__EXTRACTED MATERIAL__
▬▬▬▬▬▬▬▬▬▬

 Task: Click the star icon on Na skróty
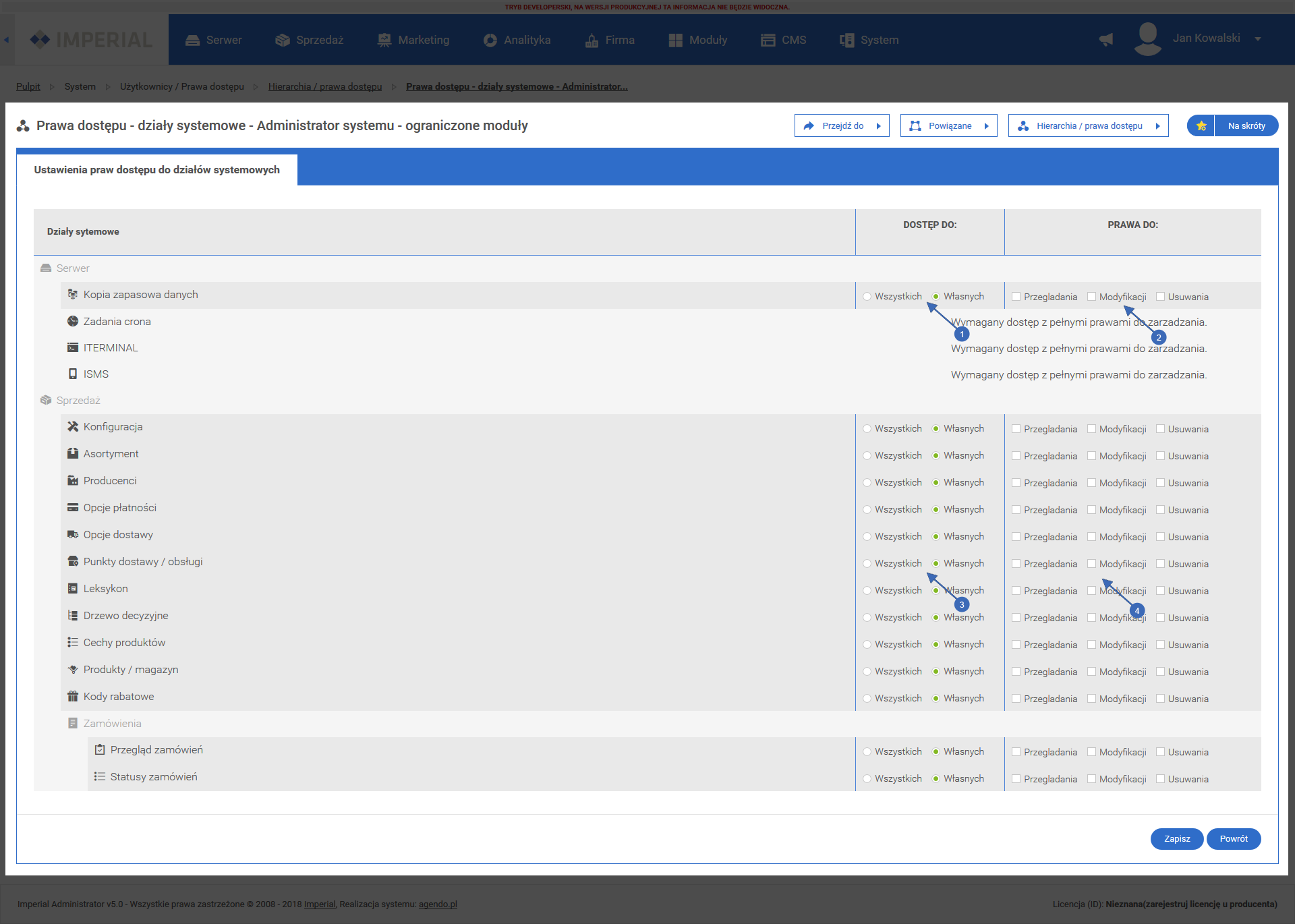[x=1201, y=126]
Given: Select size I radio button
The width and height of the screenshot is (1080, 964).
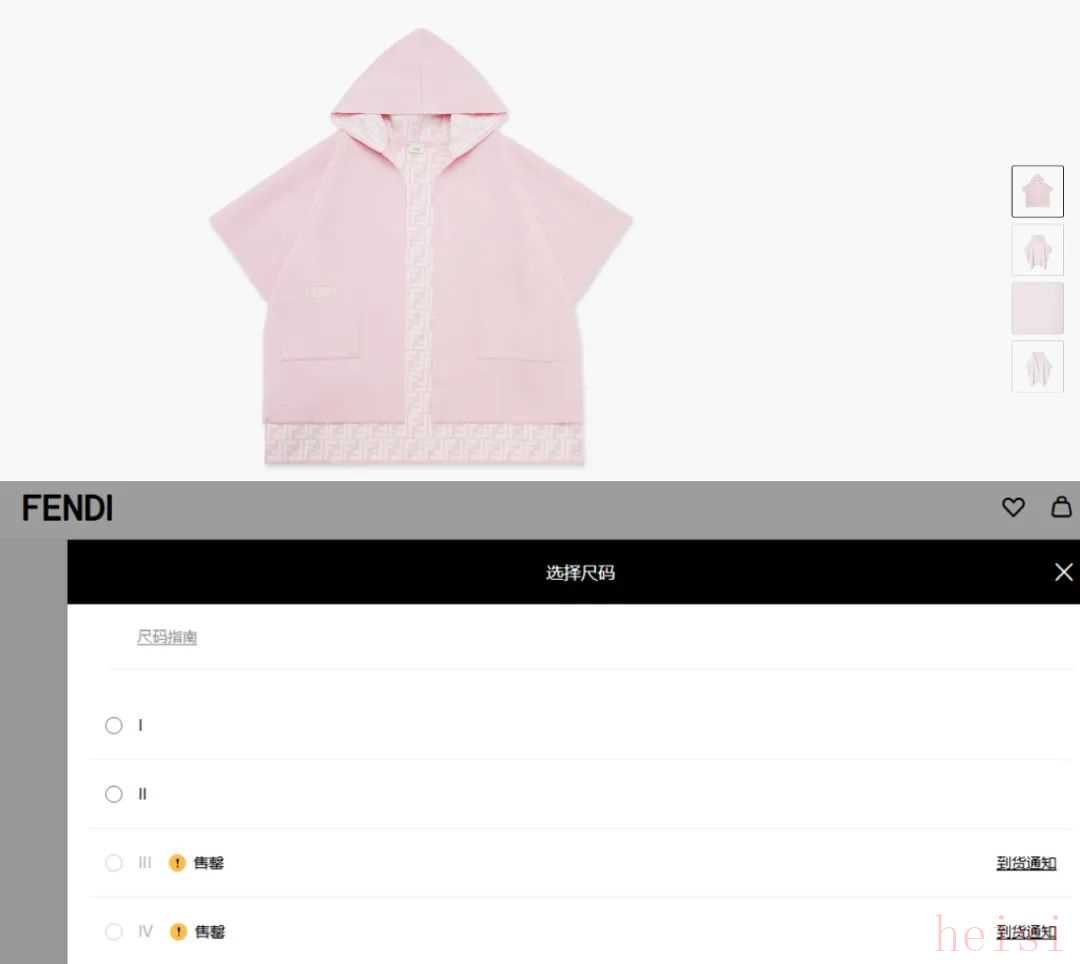Looking at the screenshot, I should pyautogui.click(x=114, y=725).
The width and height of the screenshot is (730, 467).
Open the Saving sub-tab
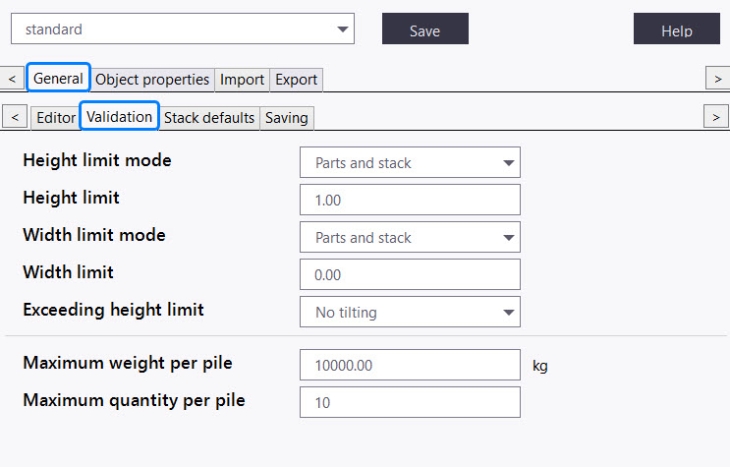point(286,118)
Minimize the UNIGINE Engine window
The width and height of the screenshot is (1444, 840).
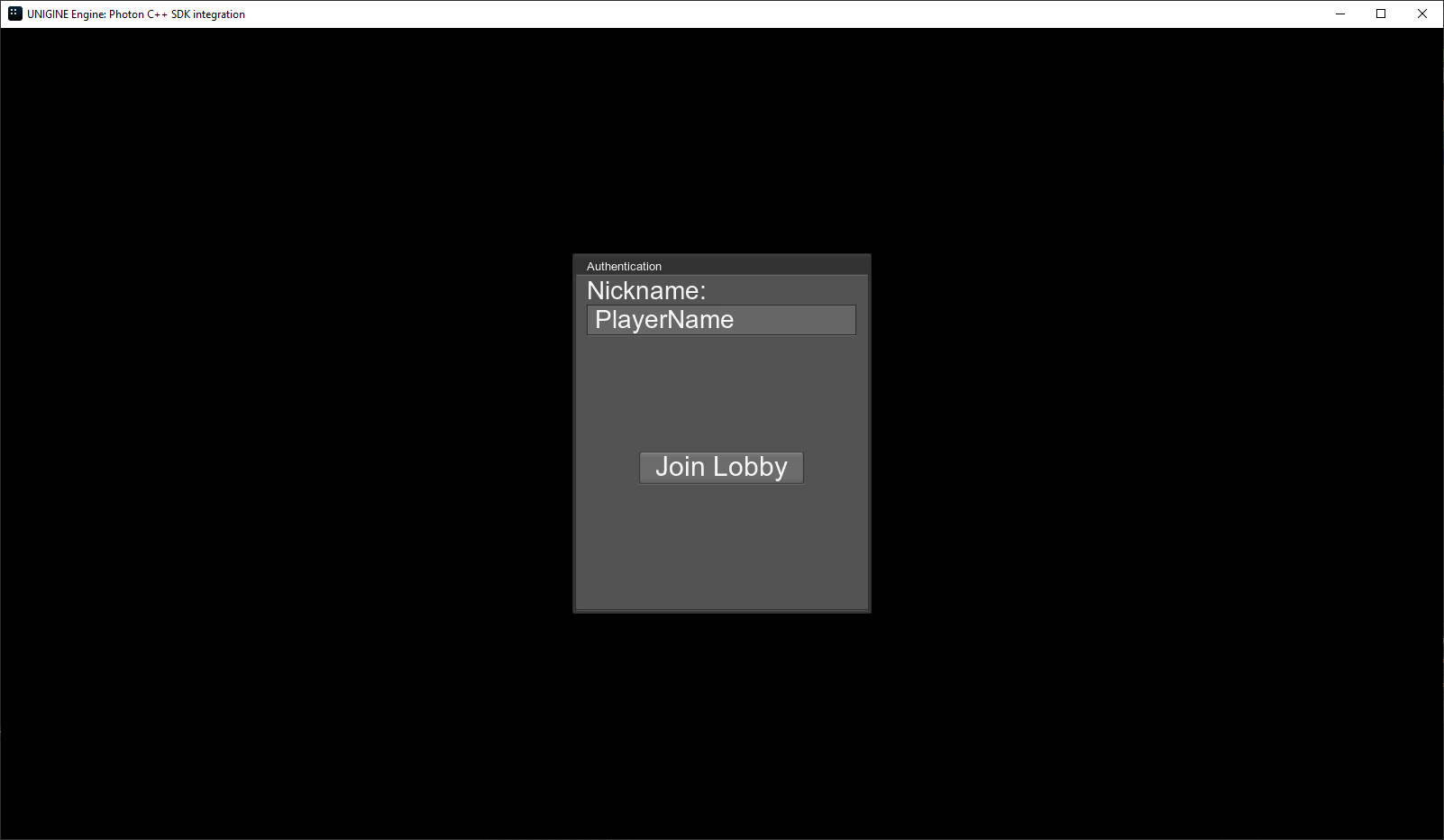(1339, 14)
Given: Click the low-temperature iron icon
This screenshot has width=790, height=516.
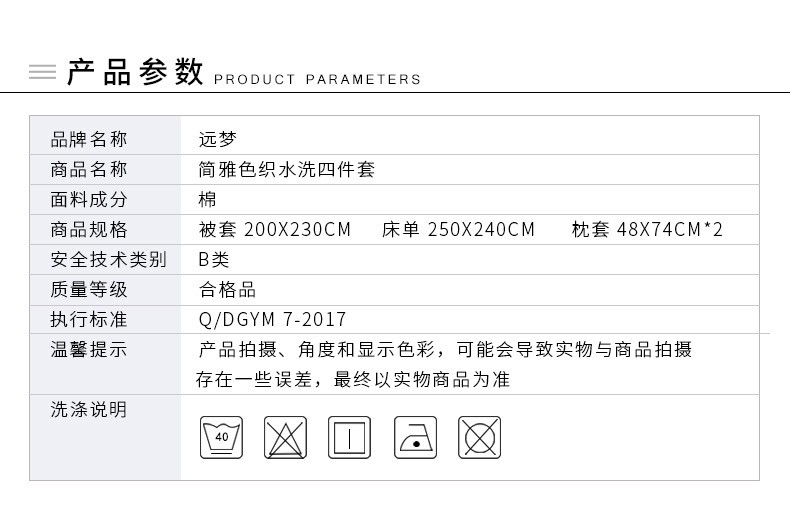Looking at the screenshot, I should [x=415, y=437].
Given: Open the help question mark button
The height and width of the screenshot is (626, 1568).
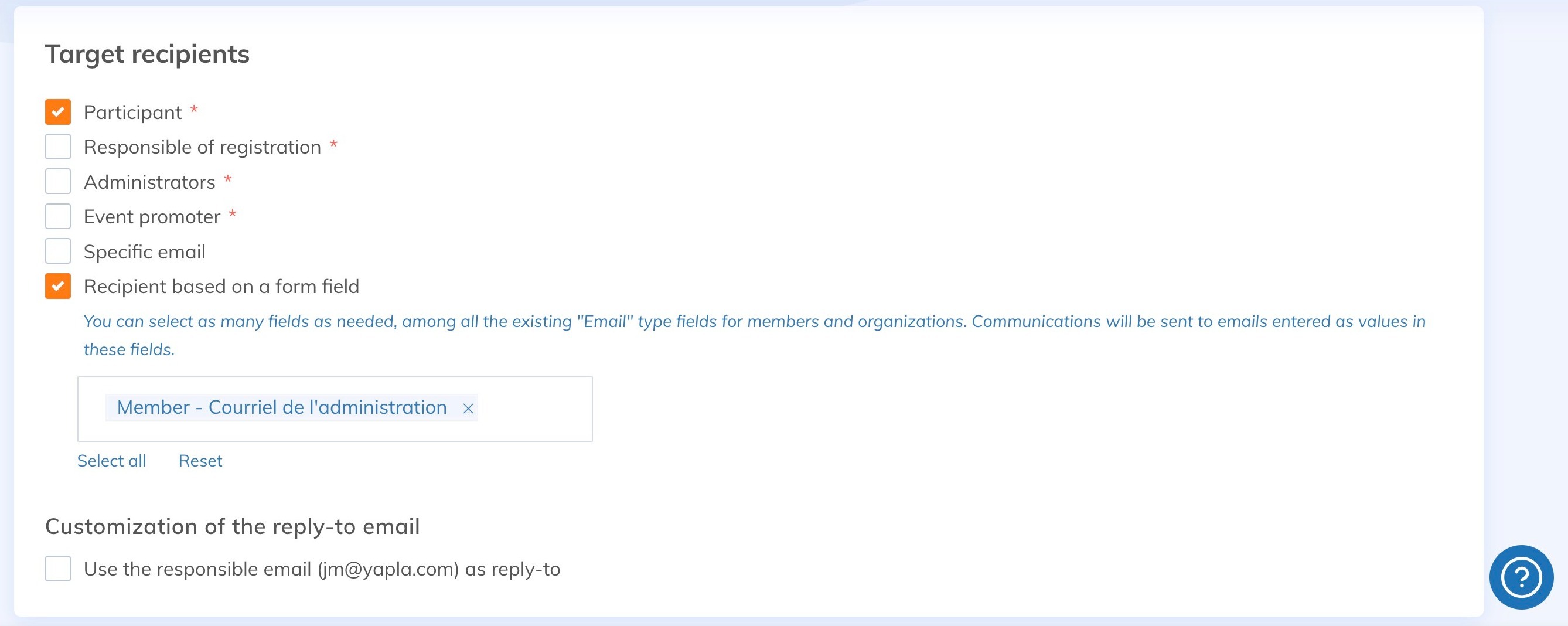Looking at the screenshot, I should click(x=1521, y=577).
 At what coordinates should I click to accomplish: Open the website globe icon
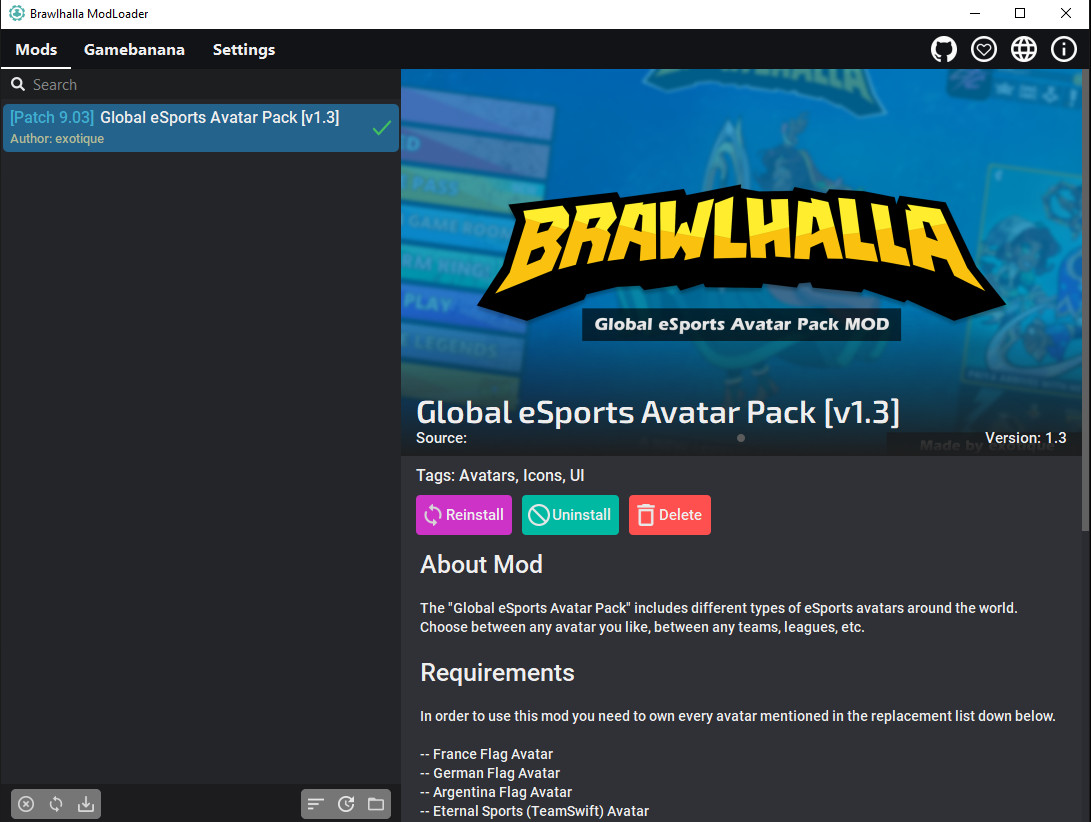(1023, 48)
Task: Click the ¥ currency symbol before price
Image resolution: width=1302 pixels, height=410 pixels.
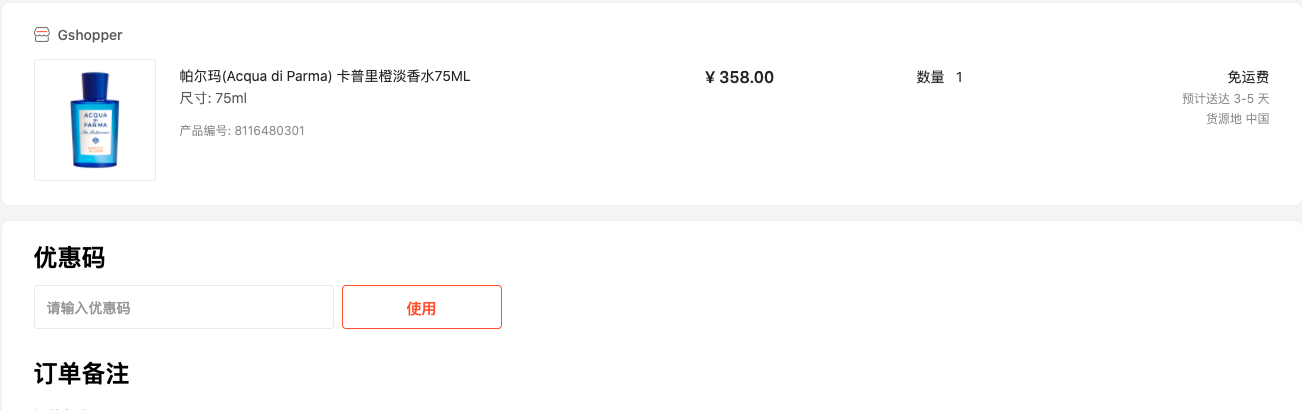Action: [710, 77]
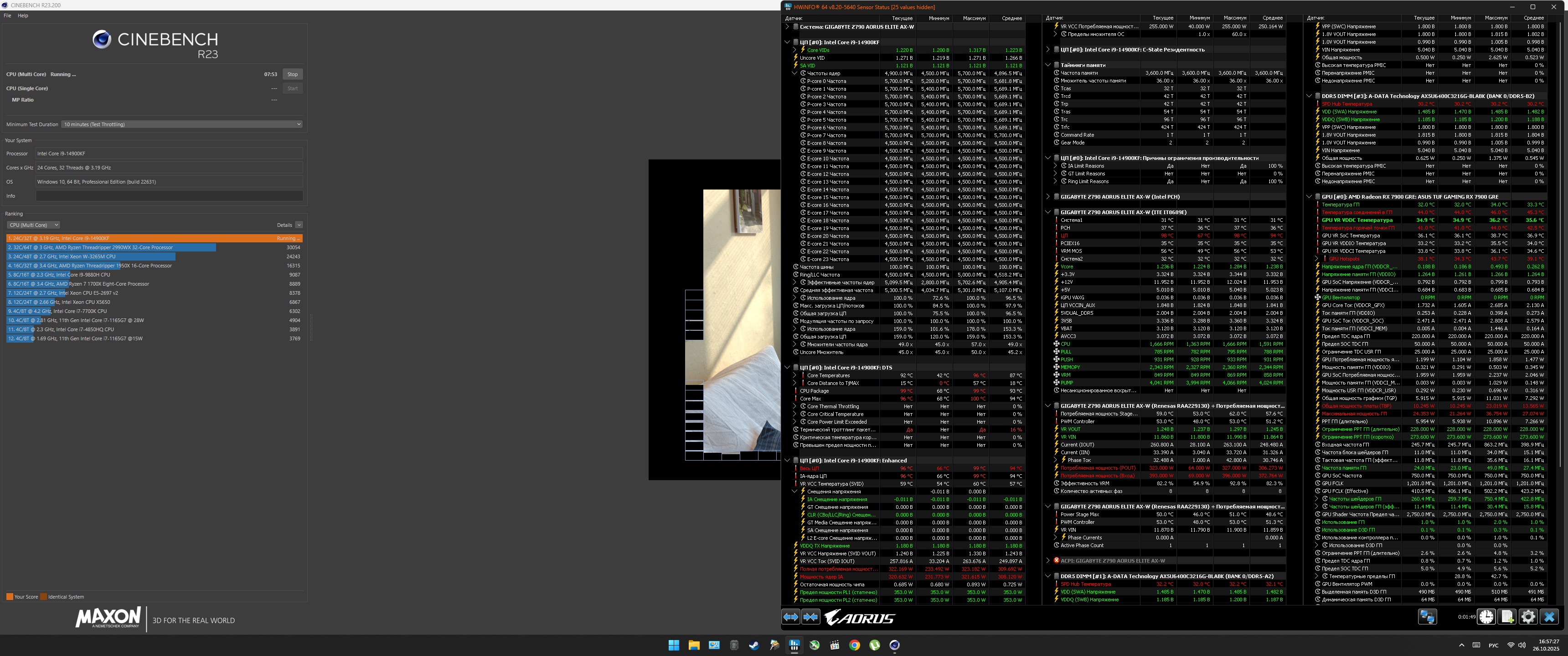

▬▬▬▬▬▬▬▬▬▬

__TASK STATEMENT__
Extract every line of the entries above verbatim, leaving out the pictures.

__WRITTEN ANSWER__
 Task: Click the star icon on Na skróty
[x=1201, y=126]
Given: Select size I radio button
The width and height of the screenshot is (1080, 964).
Looking at the screenshot, I should pyautogui.click(x=114, y=725).
The width and height of the screenshot is (730, 467).
Open the Saving sub-tab
point(286,118)
Minimize the UNIGINE Engine window
The width and height of the screenshot is (1444, 840).
(1339, 14)
Given: Click the low-temperature iron icon
This screenshot has width=790, height=516.
Looking at the screenshot, I should [x=415, y=437].
Given: Open the help question mark button
The height and width of the screenshot is (626, 1568).
Looking at the screenshot, I should click(x=1521, y=577).
 At what coordinates should I click to accomplish: Open the website globe icon
(1023, 48)
Task: Click the ¥ currency symbol before price
Image resolution: width=1302 pixels, height=410 pixels.
Action: [710, 77]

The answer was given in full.